The limited number of visits between Plaintiff and Dr. Al-Botros, and the fact that they occurred after Plaintiff had applied for disability benefits, call into question whether Dr. Al-Botros was a treating physician within the meaning of the SSA's regulations. See 20 C.F.R. §§ 416.902, .917(c)(2). Further, aside from Dr. Al-Botros' GAF assessment, Plaintiff does not point to—and the record does not reflect—any opinion by Dr. Al-Botros that the ALJ rejected and therefore was obligated to discuss. See Pl.'s Br. at 3-5; R. 350-55. Dr. Al-Botros' diagnosis of mood disorder and unspecified psychotic disorder are consistent with the ALJ's finding of a severe impairment of dysthymic disorder and generalized anxiety disorder. The ALJ thoroughly analyzed the evidence of the symptoms and functional limitations Plaintiff experiences as a result of her mental condition. R. 25-36. Dr. Al-Botros' treatment notes—with the arguable exception of the referenced GAF score, discussed below—do not reflect any findings of specific symptoms or limitations. Thus, the ALJ was not obligated to expressly discuss and assign any weight to any statements reflected in such notes, even assuming Dr. Al-Botros was a treating physician. See R. 350-55; 20 C.F.R. § 416.927(a)(2) ("Medical opinions are statements from physicians and psychologists or other acceptable medical sources that reflect judgments about the nature and severity of your impairment(s), including your symptoms, diagnosis and prognosis, what you can still do despite impairment(s), and your physical or mental restrictions."); SSR 96-2p, 1996 WL 374188 (July 2, 1996).

The regulation defining "treating source" states in relevant part:

Generally, we will consider that you have an ongoing treatment relationship with an acceptable medical source when the medical evidence establishes that you see, or have seen, the source with a frequency consistent with accepted medical practice for the type of treatment and/or evaluation required for your medical condition(s).

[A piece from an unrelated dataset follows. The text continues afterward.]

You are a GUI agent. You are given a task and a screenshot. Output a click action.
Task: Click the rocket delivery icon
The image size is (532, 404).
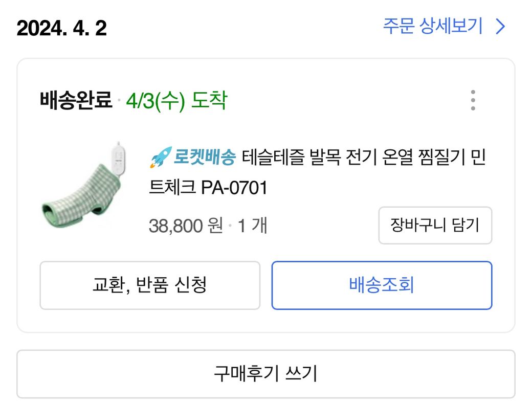click(160, 157)
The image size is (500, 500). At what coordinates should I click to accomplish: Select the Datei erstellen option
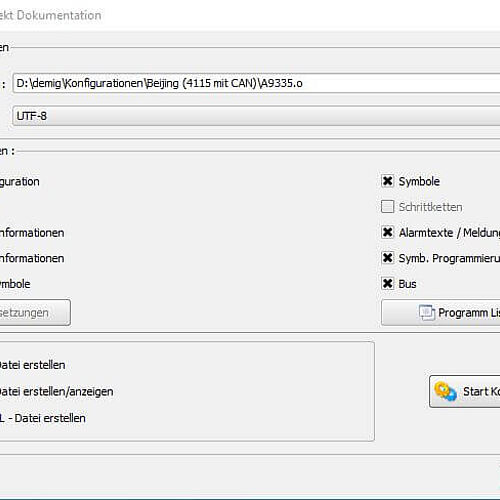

We may consider an acceptable medical source who has treated or evaluated you only a few times or only after long intervals (e.g., twice a year) to be your treating source if the nature and frequency of the treatment or evaluation is typical for your condition(s). We will not consider an acceptable medical source to be your treating source if your relationship with the source is not based on your medical need for treatment or evaluation, but solely on your need to obtain a report in support of your claim for disability.
20 C.F.R. § 416.902.

At the hearing, the ALJ asked Plaintiff's representative: "I saw a letter from a Dr. Adonis Al-Botros, which simply listed [Plaintiff's] mental impairments and the medications that she was taking. As far as I could tell, Dr. Al-Botros didn't comment one way or the other on your client's ability to do work-related activities, either physical or mental. Did I overlook something . . . ?" R. 73. Plaintiff's representative answered: "No." R. 73.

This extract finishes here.